**Word and element pointing entries**
* Begin *

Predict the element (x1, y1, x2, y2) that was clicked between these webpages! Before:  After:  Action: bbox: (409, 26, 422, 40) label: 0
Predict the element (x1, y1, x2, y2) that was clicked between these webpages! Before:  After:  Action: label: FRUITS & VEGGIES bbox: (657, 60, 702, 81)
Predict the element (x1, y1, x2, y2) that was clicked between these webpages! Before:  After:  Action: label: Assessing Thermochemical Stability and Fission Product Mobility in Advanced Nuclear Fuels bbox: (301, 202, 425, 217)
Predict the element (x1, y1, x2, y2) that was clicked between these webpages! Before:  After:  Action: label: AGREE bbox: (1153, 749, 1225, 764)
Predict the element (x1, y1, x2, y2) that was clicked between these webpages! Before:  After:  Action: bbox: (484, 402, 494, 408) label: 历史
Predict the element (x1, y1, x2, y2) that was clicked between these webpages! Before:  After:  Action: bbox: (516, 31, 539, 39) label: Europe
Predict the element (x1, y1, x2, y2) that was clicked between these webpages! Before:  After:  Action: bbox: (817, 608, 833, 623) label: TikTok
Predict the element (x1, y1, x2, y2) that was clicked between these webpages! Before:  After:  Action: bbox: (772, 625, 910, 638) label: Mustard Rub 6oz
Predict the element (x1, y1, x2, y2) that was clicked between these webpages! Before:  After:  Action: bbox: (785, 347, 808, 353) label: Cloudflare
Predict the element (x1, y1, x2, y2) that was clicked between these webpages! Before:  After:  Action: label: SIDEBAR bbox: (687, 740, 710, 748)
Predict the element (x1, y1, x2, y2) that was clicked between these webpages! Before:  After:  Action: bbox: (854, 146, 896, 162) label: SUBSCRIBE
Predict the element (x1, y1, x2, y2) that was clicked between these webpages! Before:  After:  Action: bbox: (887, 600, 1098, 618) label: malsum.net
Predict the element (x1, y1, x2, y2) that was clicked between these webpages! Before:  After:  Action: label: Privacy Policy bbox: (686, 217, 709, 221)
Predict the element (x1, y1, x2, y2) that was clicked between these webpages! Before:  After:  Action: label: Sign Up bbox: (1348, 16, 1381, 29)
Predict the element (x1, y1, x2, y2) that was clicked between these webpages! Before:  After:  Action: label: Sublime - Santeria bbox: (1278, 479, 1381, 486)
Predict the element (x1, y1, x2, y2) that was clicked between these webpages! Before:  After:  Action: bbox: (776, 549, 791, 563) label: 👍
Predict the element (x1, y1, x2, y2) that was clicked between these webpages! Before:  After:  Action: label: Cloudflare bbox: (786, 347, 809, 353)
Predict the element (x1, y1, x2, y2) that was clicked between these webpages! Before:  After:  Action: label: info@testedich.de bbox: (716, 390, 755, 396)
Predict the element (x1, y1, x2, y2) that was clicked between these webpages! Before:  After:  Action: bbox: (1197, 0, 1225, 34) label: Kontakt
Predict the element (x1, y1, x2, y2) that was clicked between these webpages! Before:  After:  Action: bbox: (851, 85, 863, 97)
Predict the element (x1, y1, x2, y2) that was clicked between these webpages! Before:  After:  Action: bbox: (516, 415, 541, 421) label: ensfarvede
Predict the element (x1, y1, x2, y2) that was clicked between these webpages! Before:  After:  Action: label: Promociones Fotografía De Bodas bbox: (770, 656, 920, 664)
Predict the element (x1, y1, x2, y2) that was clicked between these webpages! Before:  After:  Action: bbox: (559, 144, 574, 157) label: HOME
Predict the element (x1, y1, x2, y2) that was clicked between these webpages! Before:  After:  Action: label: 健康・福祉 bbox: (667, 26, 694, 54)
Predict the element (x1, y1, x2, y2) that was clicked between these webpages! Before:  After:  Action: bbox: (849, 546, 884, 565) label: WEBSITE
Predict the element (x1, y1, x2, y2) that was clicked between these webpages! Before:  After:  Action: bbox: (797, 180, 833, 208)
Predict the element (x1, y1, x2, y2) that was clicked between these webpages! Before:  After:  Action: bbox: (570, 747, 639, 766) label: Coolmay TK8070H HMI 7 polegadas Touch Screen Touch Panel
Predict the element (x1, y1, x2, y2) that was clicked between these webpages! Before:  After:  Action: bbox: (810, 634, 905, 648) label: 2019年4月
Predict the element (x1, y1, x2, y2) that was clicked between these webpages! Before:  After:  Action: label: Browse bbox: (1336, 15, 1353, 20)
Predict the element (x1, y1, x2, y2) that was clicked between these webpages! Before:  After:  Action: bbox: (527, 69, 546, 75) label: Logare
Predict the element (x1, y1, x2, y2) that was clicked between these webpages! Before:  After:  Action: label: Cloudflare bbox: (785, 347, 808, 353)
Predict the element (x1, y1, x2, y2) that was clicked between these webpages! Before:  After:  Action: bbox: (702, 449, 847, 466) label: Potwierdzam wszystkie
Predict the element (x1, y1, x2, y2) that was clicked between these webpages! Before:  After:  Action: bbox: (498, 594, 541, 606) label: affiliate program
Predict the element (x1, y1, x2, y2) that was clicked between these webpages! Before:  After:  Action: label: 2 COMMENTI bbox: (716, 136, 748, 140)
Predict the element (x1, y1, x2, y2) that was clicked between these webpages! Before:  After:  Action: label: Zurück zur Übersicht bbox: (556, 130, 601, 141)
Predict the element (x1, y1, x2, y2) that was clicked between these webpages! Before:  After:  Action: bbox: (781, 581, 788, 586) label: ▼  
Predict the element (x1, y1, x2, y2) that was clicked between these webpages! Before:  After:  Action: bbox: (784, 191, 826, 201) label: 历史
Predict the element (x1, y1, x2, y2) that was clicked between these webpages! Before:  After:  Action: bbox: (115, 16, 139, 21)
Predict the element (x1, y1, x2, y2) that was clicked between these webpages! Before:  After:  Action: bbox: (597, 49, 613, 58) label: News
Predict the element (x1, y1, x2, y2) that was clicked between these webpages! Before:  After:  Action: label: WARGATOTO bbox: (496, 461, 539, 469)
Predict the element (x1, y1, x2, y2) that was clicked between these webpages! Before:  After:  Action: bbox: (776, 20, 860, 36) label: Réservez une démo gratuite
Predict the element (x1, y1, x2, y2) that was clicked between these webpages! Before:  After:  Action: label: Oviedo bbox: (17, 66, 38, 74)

* End *

**Exercise instructions**
Format these records as a two-column CSV with the columns "prompt" and "action," one row per record, putting each record's text under "prompt" and its answer under "action." Enclose every field in double quotes and replace any line breaks inside a field with spaces.

**Result below**
prompt,action
"Predict the element (x1, y1, x2, y2) that was clicked between these webpages! Before:  After:","Action: bbox: (409, 26, 422, 40) label: 0"
"Predict the element (x1, y1, x2, y2) that was clicked between these webpages! Before:  After:","Action: label: FRUITS & VEGGIES bbox: (657, 60, 702, 81)"
"Predict the element (x1, y1, x2, y2) that was clicked between these webpages! Before:  After:","Action: label: Assessing Thermochemical Stability and Fission Product Mobility in Advanced Nuclear Fuels bbox: (301, 202, 425, 217)"
"Predict the element (x1, y1, x2, y2) that was clicked between these webpages! Before:  After:","Action: label: AGREE bbox: (1153, 749, 1225, 764)"
"Predict the element (x1, y1, x2, y2) that was clicked between these webpages! Before:  After:","Action: bbox: (484, 402, 494, 408) label: 历史"
"Predict the element (x1, y1, x2, y2) that was clicked between these webpages! Before:  After:","Action: bbox: (516, 31, 539, 39) label: Europe"
"Predict the element (x1, y1, x2, y2) that was clicked between these webpages! Before:  After:","Action: bbox: (817, 608, 833, 623) label: TikTok"
"Predict the element (x1, y1, x2, y2) that was clicked between these webpages! Before:  After:","Action: bbox: (772, 625, 910, 638) label: Mustard Rub 6oz"
"Predict the element (x1, y1, x2, y2) that was clicked between these webpages! Before:  After:","Action: bbox: (785, 347, 808, 353) label: Cloudflare"
"Predict the element (x1, y1, x2, y2) that was clicked between these webpages! Before:  After:","Action: label: SIDEBAR bbox: (687, 740, 710, 748)"
"Predict the element (x1, y1, x2, y2) that was clicked between these webpages! Before:  After:","Action: bbox: (854, 146, 896, 162) label: SUBSCRIBE"
"Predict the element (x1, y1, x2, y2) that was clicked between these webpages! Before:  After:","Action: bbox: (887, 600, 1098, 618) label: malsum.net"
"Predict the element (x1, y1, x2, y2) that was clicked between these webpages! Before:  After:","Action: label: Privacy Policy bbox: (686, 217, 709, 221)"
"Predict the element (x1, y1, x2, y2) that was clicked between these webpages! Before:  After:","Action: label: Sign Up bbox: (1348, 16, 1381, 29)"
"Predict the element (x1, y1, x2, y2) that was clicked between these webpages! Before:  After:","Action: label: Sublime - Santeria bbox: (1278, 479, 1381, 486)"
"Predict the element (x1, y1, x2, y2) that was clicked between these webpages! Before:  After:","Action: bbox: (776, 549, 791, 563) label: 👍"
"Predict the element (x1, y1, x2, y2) that was clicked between these webpages! Before:  After:","Action: label: Cloudflare bbox: (786, 347, 809, 353)"
"Predict the element (x1, y1, x2, y2) that was clicked between these webpages! Before:  After:","Action: label: info@testedich.de bbox: (716, 390, 755, 396)"
"Predict the element (x1, y1, x2, y2) that was clicked between these webpages! Before:  After:","Action: bbox: (1197, 0, 1225, 34) label: Kontakt"
"Predict the element (x1, y1, x2, y2) that was clicked between these webpages! Before:  After:","Action: bbox: (851, 85, 863, 97)"
"Predict the element (x1, y1, x2, y2) that was clicked between these webpages! Before:  After:","Action: bbox: (516, 415, 541, 421) label: ensfarvede"
"Predict the element (x1, y1, x2, y2) that was clicked between these webpages! Before:  After:","Action: label: Promociones Fotografía De Bodas bbox: (770, 656, 920, 664)"
"Predict the element (x1, y1, x2, y2) that was clicked between these webpages! Before:  After:","Action: bbox: (559, 144, 574, 157) label: HOME"
"Predict the element (x1, y1, x2, y2) that was clicked between these webpages! Before:  After:","Action: label: 健康・福祉 bbox: (667, 26, 694, 54)"
"Predict the element (x1, y1, x2, y2) that was clicked between these webpages! Before:  After:","Action: bbox: (849, 546, 884, 565) label: WEBSITE"
"Predict the element (x1, y1, x2, y2) that was clicked between these webpages! Before:  After:","Action: bbox: (797, 180, 833, 208)"
"Predict the element (x1, y1, x2, y2) that was clicked between these webpages! Before:  After:","Action: bbox: (570, 747, 639, 766) label: Coolmay TK8070H HMI 7 polegadas Touch Screen Touch Panel"
"Predict the element (x1, y1, x2, y2) that was clicked between these webpages! Before:  After:","Action: bbox: (810, 634, 905, 648) label: 2019年4月"
"Predict the element (x1, y1, x2, y2) that was clicked between these webpages! Before:  After:","Action: label: Browse bbox: (1336, 15, 1353, 20)"
"Predict the element (x1, y1, x2, y2) that was clicked between these webpages! Before:  After:","Action: bbox: (527, 69, 546, 75) label: Logare"
"Predict the element (x1, y1, x2, y2) that was clicked between these webpages! Before:  After:","Action: label: Cloudflare bbox: (785, 347, 808, 353)"
"Predict the element (x1, y1, x2, y2) that was clicked between these webpages! Before:  After:","Action: bbox: (702, 449, 847, 466) label: Potwierdzam wszystkie"
"Predict the element (x1, y1, x2, y2) that was clicked between these webpages! Before:  After:","Action: bbox: (498, 594, 541, 606) label: affiliate program"
"Predict the element (x1, y1, x2, y2) that was clicked between these webpages! Before:  After:","Action: label: 2 COMMENTI bbox: (716, 136, 748, 140)"
"Predict the element (x1, y1, x2, y2) that was clicked between these webpages! Before:  After:","Action: label: Zurück zur Übersicht bbox: (556, 130, 601, 141)"
"Predict the element (x1, y1, x2, y2) that was clicked between these webpages! Before:  After:","Action: bbox: (781, 581, 788, 586) label: ▼"
"Predict the element (x1, y1, x2, y2) that was clicked between these webpages! Before:  After:","Action: bbox: (784, 191, 826, 201) label: 历史"
"Predict the element (x1, y1, x2, y2) that was clicked between these webpages! Before:  After:","Action: bbox: (115, 16, 139, 21)"
"Predict the element (x1, y1, x2, y2) that was clicked between these webpages! Before:  After:","Action: bbox: (597, 49, 613, 58) label: News"
"Predict the element (x1, y1, x2, y2) that was clicked between these webpages! Before:  After:","Action: label: WARGATOTO bbox: (496, 461, 539, 469)"
"Predict the element (x1, y1, x2, y2) that was clicked between these webpages! Before:  After:","Action: bbox: (776, 20, 860, 36) label: Réservez une démo gratuite"
"Predict the element (x1, y1, x2, y2) that was clicked between these webpages! Before:  After:","Action: label: Oviedo bbox: (17, 66, 38, 74)"